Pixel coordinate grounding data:
§
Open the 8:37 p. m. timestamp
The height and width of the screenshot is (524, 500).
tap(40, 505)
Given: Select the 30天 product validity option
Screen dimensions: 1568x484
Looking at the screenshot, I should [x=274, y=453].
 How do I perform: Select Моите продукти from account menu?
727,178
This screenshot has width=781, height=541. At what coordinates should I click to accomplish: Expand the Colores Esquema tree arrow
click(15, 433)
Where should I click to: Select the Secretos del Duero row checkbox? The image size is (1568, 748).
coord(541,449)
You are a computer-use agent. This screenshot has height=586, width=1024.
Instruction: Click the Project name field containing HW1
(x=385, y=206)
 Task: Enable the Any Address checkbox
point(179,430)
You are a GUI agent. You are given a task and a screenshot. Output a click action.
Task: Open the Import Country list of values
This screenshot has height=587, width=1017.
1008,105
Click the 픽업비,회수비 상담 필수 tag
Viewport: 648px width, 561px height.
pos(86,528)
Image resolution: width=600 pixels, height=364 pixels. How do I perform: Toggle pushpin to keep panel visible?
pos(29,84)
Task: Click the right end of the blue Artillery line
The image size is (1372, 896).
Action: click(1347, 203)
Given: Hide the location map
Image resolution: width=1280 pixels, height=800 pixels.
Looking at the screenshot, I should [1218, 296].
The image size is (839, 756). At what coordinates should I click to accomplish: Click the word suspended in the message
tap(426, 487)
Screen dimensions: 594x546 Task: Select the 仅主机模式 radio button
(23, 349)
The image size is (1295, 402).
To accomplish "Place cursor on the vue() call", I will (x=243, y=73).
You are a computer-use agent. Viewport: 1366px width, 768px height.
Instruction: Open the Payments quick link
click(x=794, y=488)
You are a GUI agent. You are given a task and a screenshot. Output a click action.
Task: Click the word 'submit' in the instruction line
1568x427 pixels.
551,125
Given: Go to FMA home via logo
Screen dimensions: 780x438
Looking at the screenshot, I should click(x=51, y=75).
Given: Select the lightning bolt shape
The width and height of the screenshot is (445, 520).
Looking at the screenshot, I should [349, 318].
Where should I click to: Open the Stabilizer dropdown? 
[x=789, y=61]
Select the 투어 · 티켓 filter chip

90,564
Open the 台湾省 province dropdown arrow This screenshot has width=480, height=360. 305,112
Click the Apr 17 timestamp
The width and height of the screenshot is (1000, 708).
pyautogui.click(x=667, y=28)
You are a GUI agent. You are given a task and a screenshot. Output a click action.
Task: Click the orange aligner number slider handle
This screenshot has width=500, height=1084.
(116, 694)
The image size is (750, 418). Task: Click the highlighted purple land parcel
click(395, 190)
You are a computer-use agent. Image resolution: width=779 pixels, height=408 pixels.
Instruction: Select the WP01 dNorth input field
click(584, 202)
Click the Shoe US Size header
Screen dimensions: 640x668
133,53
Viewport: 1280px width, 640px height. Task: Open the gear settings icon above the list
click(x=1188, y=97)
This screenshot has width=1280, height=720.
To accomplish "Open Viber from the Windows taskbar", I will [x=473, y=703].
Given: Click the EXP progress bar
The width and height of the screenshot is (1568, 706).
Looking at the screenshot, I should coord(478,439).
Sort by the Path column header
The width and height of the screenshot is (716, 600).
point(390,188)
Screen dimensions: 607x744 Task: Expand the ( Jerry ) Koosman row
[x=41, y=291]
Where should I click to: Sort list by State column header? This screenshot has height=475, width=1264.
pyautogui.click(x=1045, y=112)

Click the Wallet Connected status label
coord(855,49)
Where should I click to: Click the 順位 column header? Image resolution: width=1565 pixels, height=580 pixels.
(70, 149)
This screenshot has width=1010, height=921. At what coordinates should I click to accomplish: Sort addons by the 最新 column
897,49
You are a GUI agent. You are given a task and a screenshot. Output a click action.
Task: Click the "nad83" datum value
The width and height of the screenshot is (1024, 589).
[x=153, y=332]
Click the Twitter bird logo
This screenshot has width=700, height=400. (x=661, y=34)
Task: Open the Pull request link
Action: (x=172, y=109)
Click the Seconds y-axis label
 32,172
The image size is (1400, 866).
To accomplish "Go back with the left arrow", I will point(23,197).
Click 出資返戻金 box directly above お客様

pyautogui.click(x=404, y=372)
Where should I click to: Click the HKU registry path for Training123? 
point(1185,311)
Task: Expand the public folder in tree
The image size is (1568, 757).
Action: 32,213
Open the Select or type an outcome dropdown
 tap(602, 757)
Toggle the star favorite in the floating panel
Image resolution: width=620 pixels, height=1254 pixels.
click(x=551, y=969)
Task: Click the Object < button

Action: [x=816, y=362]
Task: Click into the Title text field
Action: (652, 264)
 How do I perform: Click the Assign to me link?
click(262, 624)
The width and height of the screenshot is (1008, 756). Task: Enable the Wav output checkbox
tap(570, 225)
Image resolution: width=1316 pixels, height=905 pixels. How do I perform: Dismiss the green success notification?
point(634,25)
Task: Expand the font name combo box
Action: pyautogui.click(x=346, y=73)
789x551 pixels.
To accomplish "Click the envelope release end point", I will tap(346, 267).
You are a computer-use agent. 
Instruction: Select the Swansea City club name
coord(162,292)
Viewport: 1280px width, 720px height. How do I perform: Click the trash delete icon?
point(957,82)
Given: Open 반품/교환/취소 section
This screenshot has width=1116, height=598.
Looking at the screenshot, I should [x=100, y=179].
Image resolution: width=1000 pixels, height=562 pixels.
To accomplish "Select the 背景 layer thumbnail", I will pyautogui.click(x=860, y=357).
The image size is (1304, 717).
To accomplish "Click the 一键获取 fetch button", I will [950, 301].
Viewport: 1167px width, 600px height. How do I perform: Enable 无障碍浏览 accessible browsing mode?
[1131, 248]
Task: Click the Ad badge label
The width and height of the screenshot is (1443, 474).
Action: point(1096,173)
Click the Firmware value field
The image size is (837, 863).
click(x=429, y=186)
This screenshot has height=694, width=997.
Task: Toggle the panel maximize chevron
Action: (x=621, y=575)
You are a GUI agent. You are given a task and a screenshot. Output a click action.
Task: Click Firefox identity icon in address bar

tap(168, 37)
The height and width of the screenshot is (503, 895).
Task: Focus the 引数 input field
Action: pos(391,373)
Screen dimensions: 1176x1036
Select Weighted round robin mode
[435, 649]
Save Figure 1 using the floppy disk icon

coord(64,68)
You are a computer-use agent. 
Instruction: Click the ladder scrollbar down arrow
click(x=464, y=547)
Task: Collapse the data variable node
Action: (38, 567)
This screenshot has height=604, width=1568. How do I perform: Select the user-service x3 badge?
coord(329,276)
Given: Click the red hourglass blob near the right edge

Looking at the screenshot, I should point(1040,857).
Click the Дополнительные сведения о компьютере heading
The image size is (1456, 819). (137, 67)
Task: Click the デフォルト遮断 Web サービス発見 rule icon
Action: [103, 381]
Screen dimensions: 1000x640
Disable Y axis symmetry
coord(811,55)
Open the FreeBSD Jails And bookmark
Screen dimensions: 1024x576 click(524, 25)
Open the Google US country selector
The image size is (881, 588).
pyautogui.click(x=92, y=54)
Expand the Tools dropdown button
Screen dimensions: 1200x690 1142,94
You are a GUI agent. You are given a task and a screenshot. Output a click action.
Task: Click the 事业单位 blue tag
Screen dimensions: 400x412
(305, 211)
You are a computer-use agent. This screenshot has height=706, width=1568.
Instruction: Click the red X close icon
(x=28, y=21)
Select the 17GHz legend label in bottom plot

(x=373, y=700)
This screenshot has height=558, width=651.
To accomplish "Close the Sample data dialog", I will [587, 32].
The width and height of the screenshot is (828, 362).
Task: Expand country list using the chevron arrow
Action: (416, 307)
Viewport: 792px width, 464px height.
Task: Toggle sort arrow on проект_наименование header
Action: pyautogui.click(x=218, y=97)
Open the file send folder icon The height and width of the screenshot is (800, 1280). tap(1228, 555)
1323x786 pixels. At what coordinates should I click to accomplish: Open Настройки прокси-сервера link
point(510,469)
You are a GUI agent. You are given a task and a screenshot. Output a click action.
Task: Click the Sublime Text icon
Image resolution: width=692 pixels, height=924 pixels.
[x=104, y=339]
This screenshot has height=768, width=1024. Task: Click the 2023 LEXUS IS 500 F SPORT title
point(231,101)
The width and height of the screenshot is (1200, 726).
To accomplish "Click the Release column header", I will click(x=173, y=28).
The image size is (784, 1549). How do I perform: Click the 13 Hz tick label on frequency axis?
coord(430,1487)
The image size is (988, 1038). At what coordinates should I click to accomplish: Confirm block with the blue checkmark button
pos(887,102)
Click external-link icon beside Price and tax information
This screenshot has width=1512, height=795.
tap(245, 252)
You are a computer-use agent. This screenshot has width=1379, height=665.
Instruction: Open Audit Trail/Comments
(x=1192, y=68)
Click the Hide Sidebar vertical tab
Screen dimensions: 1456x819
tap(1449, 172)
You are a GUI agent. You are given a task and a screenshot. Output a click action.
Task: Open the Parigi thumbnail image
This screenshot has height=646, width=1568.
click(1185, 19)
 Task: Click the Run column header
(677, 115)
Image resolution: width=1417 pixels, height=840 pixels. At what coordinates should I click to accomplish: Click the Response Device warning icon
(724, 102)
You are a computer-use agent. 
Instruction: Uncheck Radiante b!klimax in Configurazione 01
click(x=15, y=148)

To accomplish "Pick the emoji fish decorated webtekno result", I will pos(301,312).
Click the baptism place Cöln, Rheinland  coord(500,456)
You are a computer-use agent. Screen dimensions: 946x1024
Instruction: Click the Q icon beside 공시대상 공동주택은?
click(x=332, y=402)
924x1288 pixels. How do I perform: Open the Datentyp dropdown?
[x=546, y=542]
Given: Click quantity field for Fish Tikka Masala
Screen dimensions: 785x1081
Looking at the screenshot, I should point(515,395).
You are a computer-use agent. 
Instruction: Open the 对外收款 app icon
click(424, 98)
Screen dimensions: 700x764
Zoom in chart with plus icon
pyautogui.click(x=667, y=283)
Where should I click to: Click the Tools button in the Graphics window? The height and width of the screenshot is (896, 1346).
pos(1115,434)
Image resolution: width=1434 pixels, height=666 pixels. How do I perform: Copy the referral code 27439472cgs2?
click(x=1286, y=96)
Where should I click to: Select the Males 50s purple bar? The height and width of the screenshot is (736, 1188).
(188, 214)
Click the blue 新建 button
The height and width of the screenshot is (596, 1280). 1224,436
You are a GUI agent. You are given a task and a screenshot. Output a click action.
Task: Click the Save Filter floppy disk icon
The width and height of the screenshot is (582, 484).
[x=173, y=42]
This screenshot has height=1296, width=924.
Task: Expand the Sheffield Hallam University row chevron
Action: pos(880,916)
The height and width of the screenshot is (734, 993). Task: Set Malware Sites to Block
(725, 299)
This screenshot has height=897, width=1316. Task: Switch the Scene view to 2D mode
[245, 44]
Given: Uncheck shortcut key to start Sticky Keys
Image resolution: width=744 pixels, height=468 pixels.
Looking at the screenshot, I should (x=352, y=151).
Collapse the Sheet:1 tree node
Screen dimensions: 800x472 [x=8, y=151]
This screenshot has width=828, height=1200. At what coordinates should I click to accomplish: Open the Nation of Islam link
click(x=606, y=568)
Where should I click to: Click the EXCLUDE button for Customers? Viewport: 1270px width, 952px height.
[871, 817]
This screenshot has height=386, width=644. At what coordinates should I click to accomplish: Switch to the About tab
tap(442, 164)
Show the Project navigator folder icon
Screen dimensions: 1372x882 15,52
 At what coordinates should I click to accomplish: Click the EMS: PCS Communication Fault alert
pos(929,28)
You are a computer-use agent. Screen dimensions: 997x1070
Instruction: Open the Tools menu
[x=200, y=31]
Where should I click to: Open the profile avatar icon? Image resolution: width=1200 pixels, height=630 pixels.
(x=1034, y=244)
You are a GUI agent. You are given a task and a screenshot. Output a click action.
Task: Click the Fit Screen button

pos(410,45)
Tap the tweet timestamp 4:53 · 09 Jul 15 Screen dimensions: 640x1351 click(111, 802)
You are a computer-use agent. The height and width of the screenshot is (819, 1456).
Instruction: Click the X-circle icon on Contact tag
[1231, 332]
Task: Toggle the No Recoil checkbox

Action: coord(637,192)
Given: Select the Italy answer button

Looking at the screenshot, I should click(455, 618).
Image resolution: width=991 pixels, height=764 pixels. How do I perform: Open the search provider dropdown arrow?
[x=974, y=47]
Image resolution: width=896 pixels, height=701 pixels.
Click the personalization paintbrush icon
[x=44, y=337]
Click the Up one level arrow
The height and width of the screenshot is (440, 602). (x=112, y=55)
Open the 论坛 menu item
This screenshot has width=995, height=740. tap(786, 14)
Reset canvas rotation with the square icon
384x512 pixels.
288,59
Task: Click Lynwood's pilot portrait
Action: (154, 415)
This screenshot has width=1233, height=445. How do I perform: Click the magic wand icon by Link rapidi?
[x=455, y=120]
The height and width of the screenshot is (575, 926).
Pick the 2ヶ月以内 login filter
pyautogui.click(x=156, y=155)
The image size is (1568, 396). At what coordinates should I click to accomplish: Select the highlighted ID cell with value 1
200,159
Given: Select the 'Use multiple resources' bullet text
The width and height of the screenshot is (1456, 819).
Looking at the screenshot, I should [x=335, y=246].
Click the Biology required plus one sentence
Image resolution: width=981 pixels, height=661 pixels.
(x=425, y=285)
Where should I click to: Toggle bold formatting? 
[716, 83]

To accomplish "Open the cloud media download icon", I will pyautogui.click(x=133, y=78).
§
● **WORK INSTRUCTION**:
Only the final stretch of the entries above is needed: print exactly the lines from the line containing "Click the Up one level arrow" through the last one.

● **SOLUTION FOR THIS EXERCISE**:
Click the Up one level arrow
The height and width of the screenshot is (440, 602). (x=112, y=55)
Open the 论坛 menu item
This screenshot has width=995, height=740. tap(786, 14)
Reset canvas rotation with the square icon
384x512 pixels.
288,59
Task: Click Lynwood's pilot portrait
Action: (154, 415)
This screenshot has width=1233, height=445. How do I perform: Click the magic wand icon by Link rapidi?
[x=455, y=120]
The height and width of the screenshot is (575, 926).
Pick the 2ヶ月以内 login filter
pyautogui.click(x=156, y=155)
The image size is (1568, 396). At what coordinates should I click to accomplish: Select the highlighted ID cell with value 1
200,159
Given: Select the 'Use multiple resources' bullet text
The width and height of the screenshot is (1456, 819).
Looking at the screenshot, I should [x=335, y=246].
Click the Biology required plus one sentence
Image resolution: width=981 pixels, height=661 pixels.
(x=425, y=285)
Where should I click to: Toggle bold formatting? 
[716, 83]

To accomplish "Open the cloud media download icon", I will pyautogui.click(x=133, y=78).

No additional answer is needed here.